Leitmedien – Rückenwind durch Digitalisierung
Deutschland hat große Defizite in der Digitalisierung, etwa im Gesundheitswesen, in Schulen oder der öffentlichen Verwaltung. Auf den Privatsektor trifft dieser Vorwurf in der Breite nicht mehr ohne Weiteres zu.
Bei Banken sehen wir weiteren Handlungsbedarf. Am wenigsten freilich bei den Medien, die weltweit als eine der ersten Branchen von den veränderten Ansprüchen in einer digitalisierten Welt überrollt wurden.
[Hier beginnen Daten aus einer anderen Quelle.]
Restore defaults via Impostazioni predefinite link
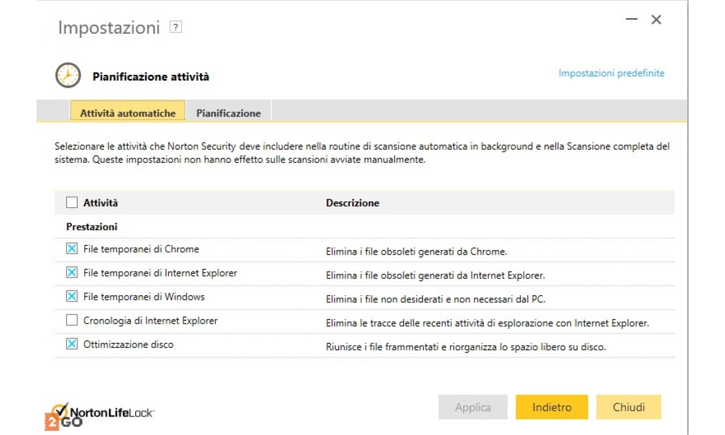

Verlage, deren Printgeschäft seit Jahren unter Druck steht, haben entsprechend aufgerüstet. Das Digitalgeschäft steuert inzwischen substanziell zu Umsatz und mehr noch Ergebnis bei. Sogar die ehrwürdige „FAZ“ ließ ihre Leserschaft kürzlich wissen, dass der Anteil des Digitalgeschäfts an den Gesamterlösen im laufenden Jahr bereits auf 25 (Vj.: 21)% gestiegen sei und 35% zum Ergebnis beisteuere. Neben den Vorteilen aus erheblichen Digitalisierungsanstrengungen profitieren vor allem die als seriös geltenden Medien von einem Vertrauensvorschuss, der ihnen in einer Zeit mit Fakenews, wie sie von Donald Trump und anderen Populisten verbreitet werden, verstärkt entgegengebracht wird.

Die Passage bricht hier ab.